WORK TO COMPLETE
Continue the passage on the astronomical color index below, beginning right after its final sentence.

EXCERPT TO READ
>> Begin
= Color index =

Color of an astronomical object

Sample calibration colors^{[failed verification]}
| Class | B−V | U−B | V−R | R−I | T_{eff} (K) |
|---|---|---|---|---|---|
| O5V | −0.33 | −1.19 | −0.15 | −0.32 | 42,000 |
| B0V | −0.30 | −1.08 | −0.13 | −0.29 | 30,000 |
| A0V | −0.02 | −0.02 | 0.02 | −0.02 | 9,790 |
| F0V | 0.30 | 0.03 | 0.30 | 0.17 | 7,300 |
| G0V | 0.58 | 0.06 | 0.50 | 0.31 | 5,940 |
| K0V | 0.81 | 0.45 | 0.64 | 0.42 | 5,150 |
| M0V | 1.40 | 1.22 | 1.28 | 0.91 | 3,840 |

In astronomy, the color index is a simple numerical expression that determines the color of an object, which in the case of a star gives its temperature. The lower the color index, the more blue (or hotter) the object is. Conversely, the higher the color index, the more red (or cooler) the object is. This is a consequence of the inverse logarithmic magnitude scale, in which brighter objects have smaller (more negative) magnitudes than dimmer ones. For comparison, the whitish Sun has a B−V index of 0.656 ± 0.005, whereas the bluish Rigel has a B−V of −0.03 (its B magnitude is 0.09 and its V magnitude is 0.12, B−V = −0.03). Traditionally, the color index uses Vega as a zero point. The blue supergiant Theta Muscae has one of the lowest B−V indices at −0.41, while the red giant and carbon star R Leporis has one of the largest, at +5.74.
>> End
EXTRACTED MATERIAL
>> Begin
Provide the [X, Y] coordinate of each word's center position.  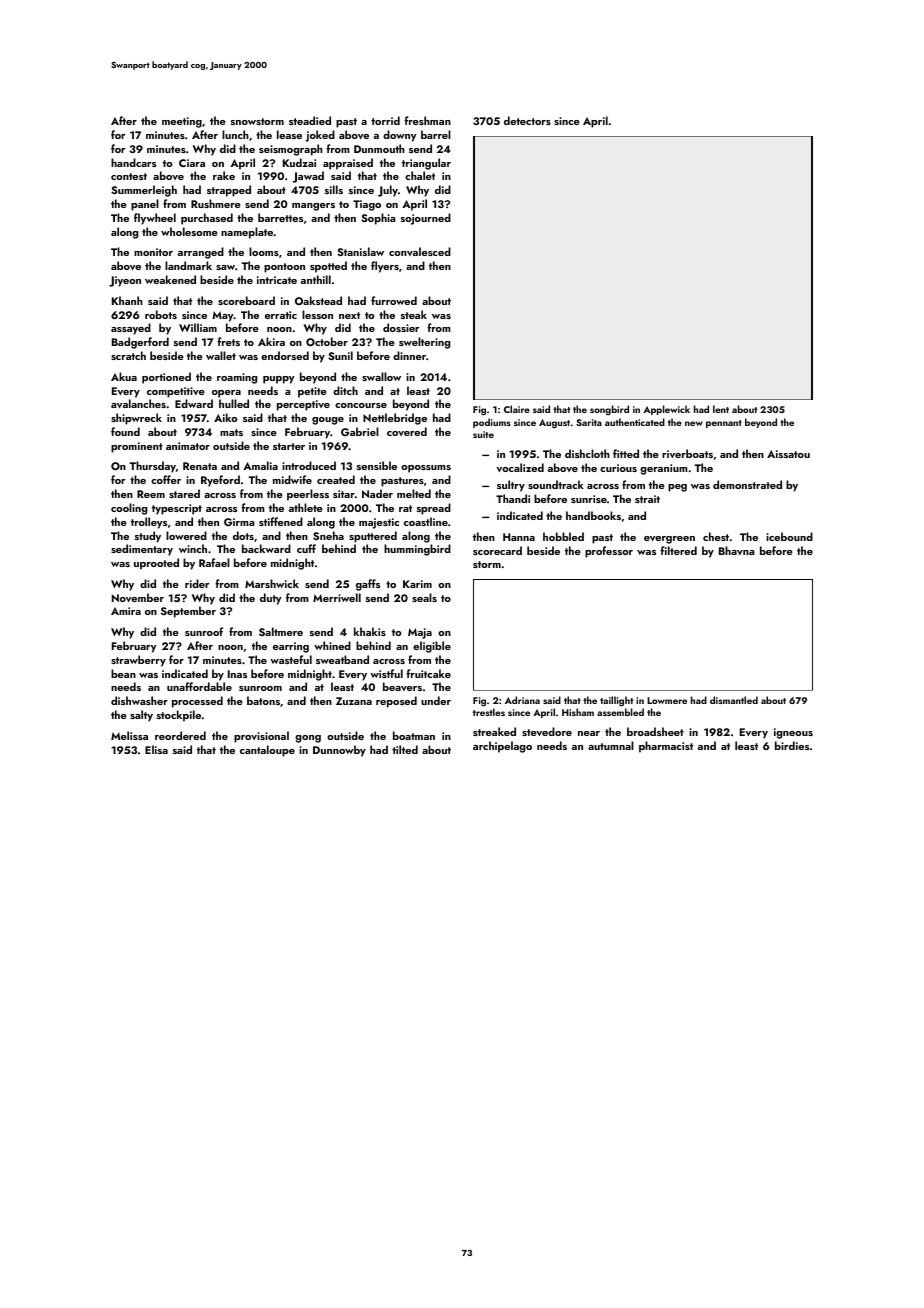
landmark [188, 265]
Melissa [129, 735]
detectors [527, 120]
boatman [414, 735]
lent [721, 409]
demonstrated [747, 484]
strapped [229, 191]
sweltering [425, 343]
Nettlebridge [395, 419]
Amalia [260, 465]
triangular [426, 164]
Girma [239, 522]
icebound [789, 536]
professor [609, 552]
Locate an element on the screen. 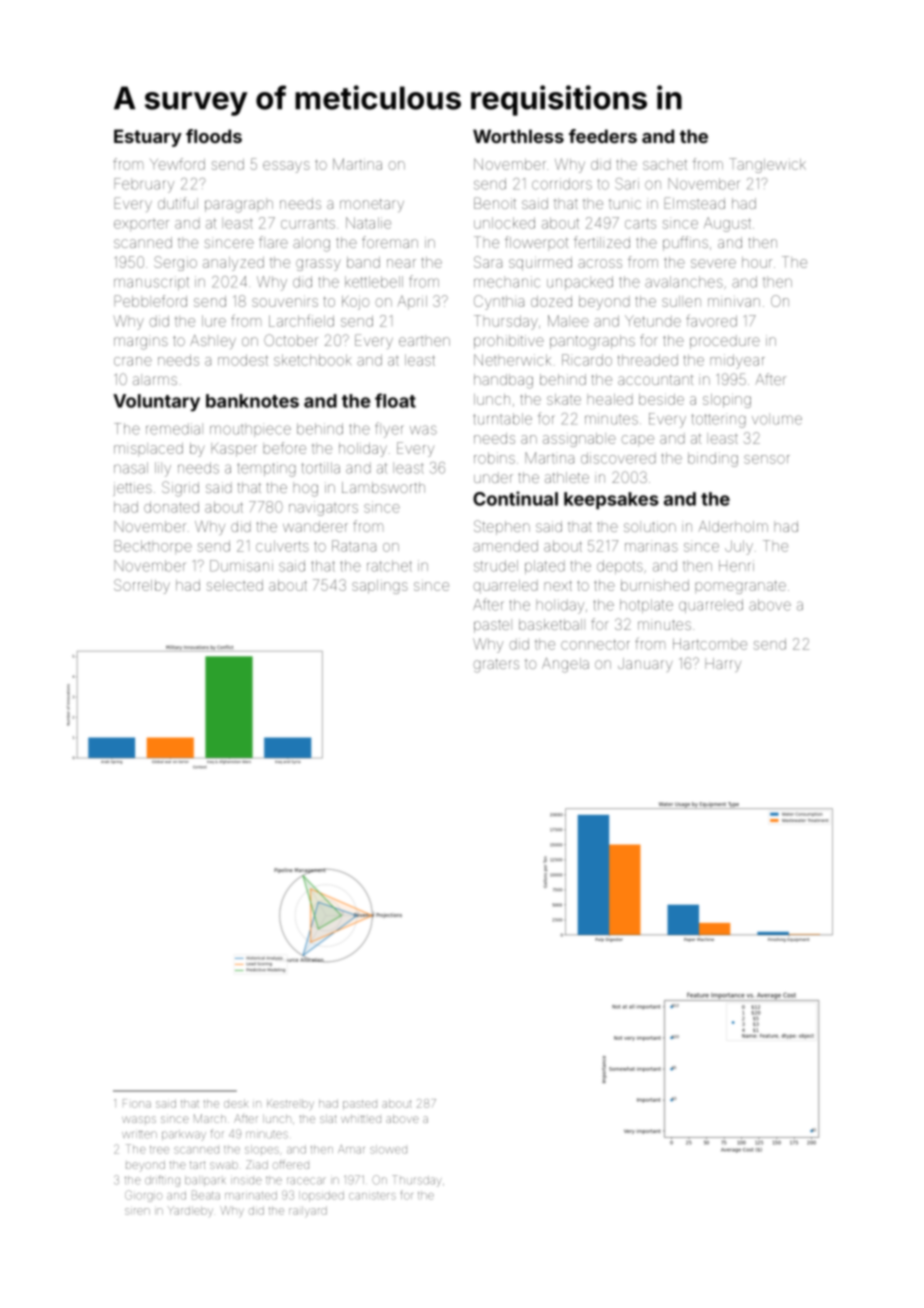 This screenshot has height=1308, width=924. Angela is located at coordinates (565, 665).
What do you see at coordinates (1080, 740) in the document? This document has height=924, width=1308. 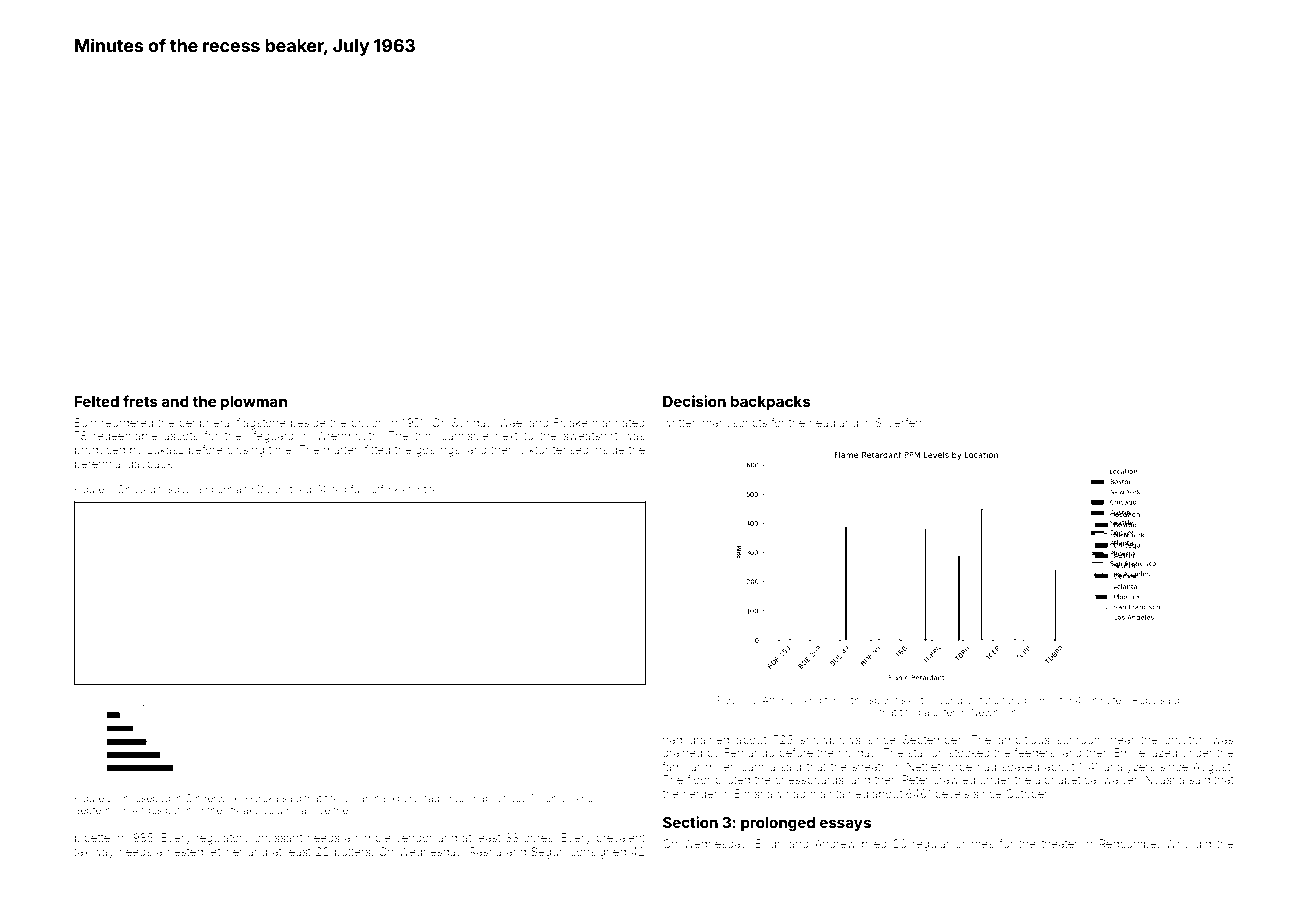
>> End
REPLY TO THE TASK
To measure the index, one observes the magnitude of an object successively through two different filters, such as U and B, or B and V, where U is sensitive to ultraviolet rays, B is sensitive to blue light, and V is sensitive to visible (green-yellow) light (see also: UBV system). The set of passbands or filters is called a photometric system. The difference in magnitudes found with these filters is called the U−B or B−V color index respectively.

In principle, the temperature of a star can be calculated directly from the B−V index, and there are several formulae to make this connection. A good approximation can be obtained by considering stars as black bodies, using Ballesteros' formula (also implemented in the PyAstronomy package for Python):

$T = 4600\,\mathrm{K} \left( \frac{1}{0.92\;(B\text{-}\!V) + 1.7} + \frac{1}{0.92\;(B\text{-}\!V) + 0.62} \right).$

Color indices of distant objects are usually affected by interstellar extinction, that is, they are redder than those of closer stars. The amount of reddening is characterized by color excess, defined as the difference between the observed color index and the normal color index (or intrinsic color index), the hypothetical true color index of the star, unaffected by extinction.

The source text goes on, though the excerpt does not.